── Document passage ──

I sometimes wonder if we radiate " Hicksville"?
As we stumbled off the plane some 24 hours after leaving the comfort of our own bed, I actually felt quite clear about what I needed to do and how I needed to do it. What I wasn't prepared for was how foreign everything was. I mean they didn't even speak English! ( Don't worry, I'm not that silly, I did expect it, I just haven't experienced it in real life before.)
From my research,I knew we had to order and pre-pay a taxi from an official vendor at the airport - not cheap but well within the bounds of what was expected. It was reasonably easy as I had the address of our apartment written down. I enquired about where to go to get a SIM card and managed to get a vague idea from the man through a series of broken English, charades and a lot of gesticulating. The next thing I thought to myself, was to sit down with a cup of coffee and gather my wits.
I'm afraid those pesky wits were thoroughly scattered in the wind by the time we finally left the airport.

───
── Information given ──

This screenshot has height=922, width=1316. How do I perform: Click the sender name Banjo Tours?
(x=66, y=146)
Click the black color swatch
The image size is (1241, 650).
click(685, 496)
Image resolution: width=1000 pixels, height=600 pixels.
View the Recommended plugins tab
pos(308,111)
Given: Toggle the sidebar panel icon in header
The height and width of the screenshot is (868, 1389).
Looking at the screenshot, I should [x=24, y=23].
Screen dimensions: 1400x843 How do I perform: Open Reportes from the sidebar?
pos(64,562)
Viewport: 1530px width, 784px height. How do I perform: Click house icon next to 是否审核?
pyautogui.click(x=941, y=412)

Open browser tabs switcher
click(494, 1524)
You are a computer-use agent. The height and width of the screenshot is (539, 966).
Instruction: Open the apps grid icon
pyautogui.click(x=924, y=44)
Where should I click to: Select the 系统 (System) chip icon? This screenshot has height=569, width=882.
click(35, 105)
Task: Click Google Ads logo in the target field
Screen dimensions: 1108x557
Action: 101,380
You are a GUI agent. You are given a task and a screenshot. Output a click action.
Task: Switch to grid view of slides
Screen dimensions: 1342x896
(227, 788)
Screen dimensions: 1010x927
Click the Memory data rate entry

───

### Requests
#1 Translate this sentence from the travel blog passage into Spanish: "It was reasonably easy as I had the address of our apartment written down."
#2 Retype the travel blog passage from "From my research,I" up to and including "gather my wits.".

### Answers by task
#1 Fue bastante fácil, ya que tenía anotada la dirección de nuestro apartamento.

#2
From my research,I knew we had to order and pre-pay a taxi from an official vendor at the airport - not cheap but well within the bounds of what was expected. It was reasonably easy as I had the address of our apartment written down. I enquired about where to go to get a SIM card and managed to get a vague idea from the man through a series of broken English, charades and a lot of gesticulating. The next thing I thought to myself, was to sit down with a cup of coffee and gather my wits.